Accounting for environmental pollution at the household level is critical for awareness creation and an early warning sign of climate-related risk. The empirical results revealed that expanding income level and energy consumption per capita escalate emission levels. Meaning that controlling for population dynamics in economic growth and energy consumption is useful for understanding the contribution of the household as an element for curbing emissions. This outcome is consistent with the IPCC fifth assessment report on drivers of climate change [45]—indicating that integrating climate change awareness and adaptation option using the bottom-up approach (i.e. from household to the national level) of policy formulation is worthwhile.

Conclusion

Though efforts have been made in different countries to improve energy efficiency, however, our study demonstrated that economic development is powered by high levels of energy consumption—which in effect spurs emissions. Meaning that high energy intensity hampers energy efficiency and negates environmental sustainability. Population dynamics play a critical role in climate change mitigation, especially in terms of lifestyle and behavioural patterns. For example, achieving energy efficiency begins at the household level through an attitudinal change such as willingness to pay and adopt energy conservation and management options.
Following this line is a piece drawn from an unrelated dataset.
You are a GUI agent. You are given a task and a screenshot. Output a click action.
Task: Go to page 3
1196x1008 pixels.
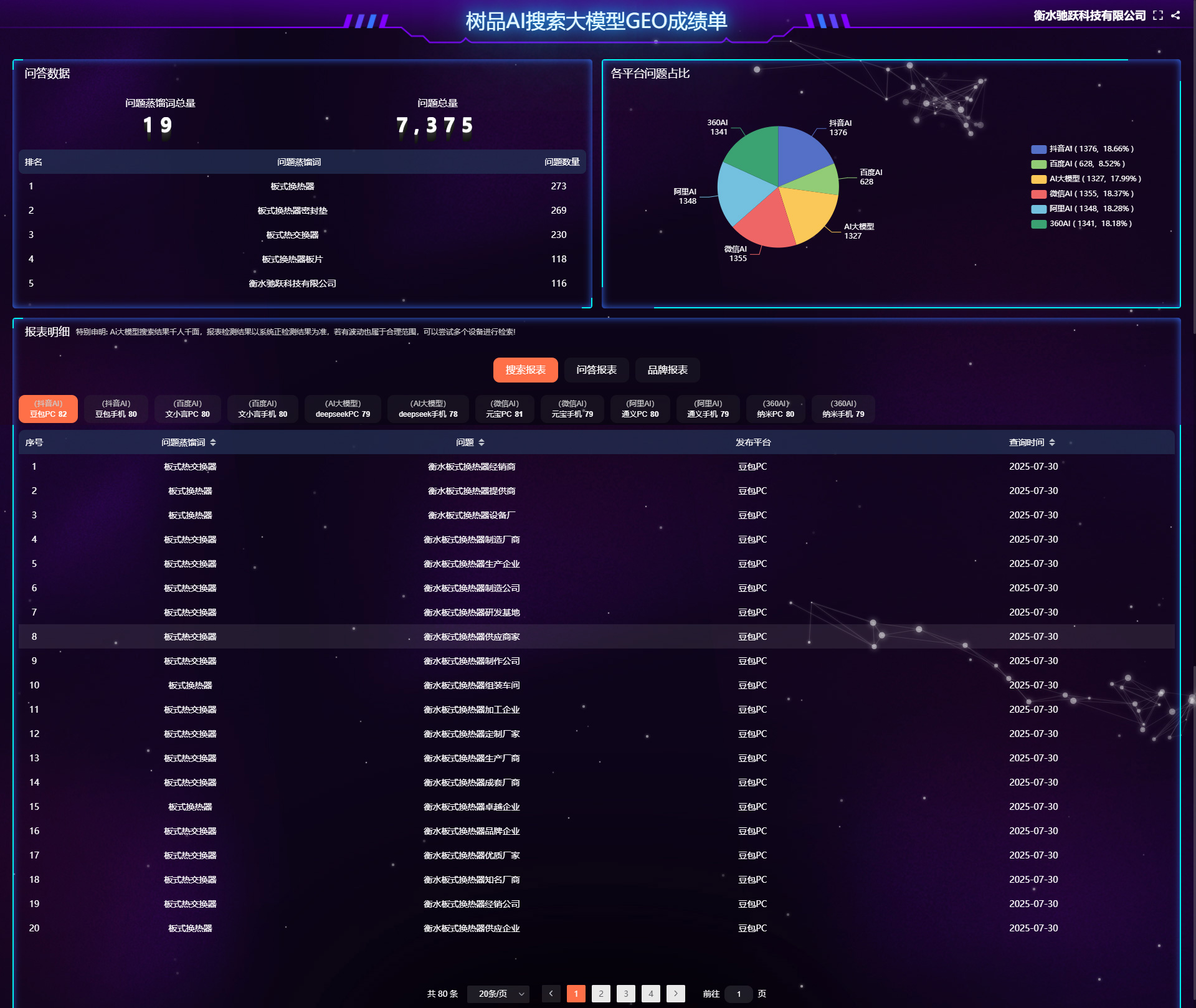click(625, 994)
Thus, pollution abatement begins with the minimization of households' carbon footprint. Slower population growth is expected to decline the sensitivity and vulnerability of climate change by reducing environmental pressures on natural resources. This in effect increases climate change adaptation by increasing the biocapacity of available resources to regenerate itself. The adverse effect of population growth and urban sprawl burdens ecosystem services and natural resources—leading to the ecological deficit and increase the population's exposure to climate change variability. Because the emission of CO2 is transboundary and not localized, there is a possibility of spillover and synergy between countries, hence, global policies on emissions across countries and territories would be useful in mitigating global emissions. From a policy perspective, our study showed that emission reduction is a collective effort from the household level to urban settings and the national level. Thus, expanding household income levels and reducing inequality will improve lifestyle and behaviour towards climate change reduction at the household level. Urban areas serve as a haven for industrial and economic expansion, hence, characterized by high energy demand and consumption, population growth and high levels of emissions, leading to high climate risks. Implying that, infrastructural development (transport, housing, water) and sustainable urban planning are useful policies that reduce climate risks and enhance a sustainable urban environment. National policies that promote energy conservation and management options and improve the economic structure from energy and carbon-intensive economy to a decarbonized economy are essential to mitigating climate change and its impact.

Data availability

The data that support the findings of this study are available from the corresponding author upon reasonable request.